At this point you probably realize that data, or potential data is all around us. While some of us may only ever open and read spreadsheets, we interact with graph data constantly, whether using the library catalog or searching Facebook or using web-based maps. In our own research we are often faced with the task of creating our own datasets from an overwhelming amount of material and this can take significant time and effort. Luckily there are plenty of resources for finding pre-compiled datasets, or "raw" data. We'll look at this soon, but first, let's discuss in more detail what you can expect to find in a data file.

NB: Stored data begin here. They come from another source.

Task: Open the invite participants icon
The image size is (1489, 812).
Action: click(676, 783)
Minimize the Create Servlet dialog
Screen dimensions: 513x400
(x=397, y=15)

When we talk about data files we are generally talking about common formats for sharing datasets in which the data is encoded in text characters and written to the file. We are not talking about databases, which may very well store data files, but should not be considered their equivilant. As mentioned previously, most datasets that you encounter will come in two forms:
-
Tabular data is represented in terms of columns, rows, and cells. Rows represent observations or instances, which have values corresponding to column variables. Tabular data is typically seen in proprietary formats (Excel or GoogleSheets files) or in character delimited text files (CSV - comma separated values - or TSV - tab separated values)
-
Graph data is data that can be represented by nodes and edges, roughly speaking. Think of this in terms of networks that spider out. A directed graph is data that can be represented by a tree or a hierarchy. This is most commonly seen in XML or JSON formats, although you should note that these formats can also represent tabular data.
Navigate to the “External Links” section at the bottom of the Wikipedia entry for dataset. These links should direct you to several good sources of data, although they are not always "clean" enough to use for a project in their current form.
A quick exercise: choose one of the topics under the "Topics" tab at Data.gov and spend a few minutes exploring some of the available pages and datasets. Think about some of the following questions and make note of your observations:
- What file formats do the datasets appear in?
- Do you notice differences geospatial and non-geospatial datasets?
- Is there much variety in terms of the sources of governmental data? The decades or years data comes from? Federal data versus state data?
Let's explore an example of a fairly clean dataset from Data.gov: the Feed Grains Database. Note the type of information that this dataset includes, what file formats are avaiable to download, when the dataset was created, and who created it. Before downloading and looking at any of the datasets in detail, take a moment to think about what differences you expect to see between how the data is represented in, for example, a CSV file versus an Excel notebook (based on what you already know about those file formats).
Let's explore this a little futher:
- Click on the download link for the .xlsx file and open the file in Excel.
- How is the dataset organized?
- What values or categories do the rows and columns of the table correspond to?
- Click on the download link for the .csv file.
- First open it using a text editor (such as VSCode) and then also open it using Excel.
- Is the data organized or stored differently in the .csv (comma separated values) file?
- What do you think the benefits might be of the .xlsx dataset versus the .csv dataset?
- (Is there a default program for reading .csv files on your computer? Open the file with this program and ask yourself the same questions as before.)
- Finally, navigate to the query tool that accompanies this dataset. How does it represent the dataset that you've been exploring in tabular format? How is the information conveyed?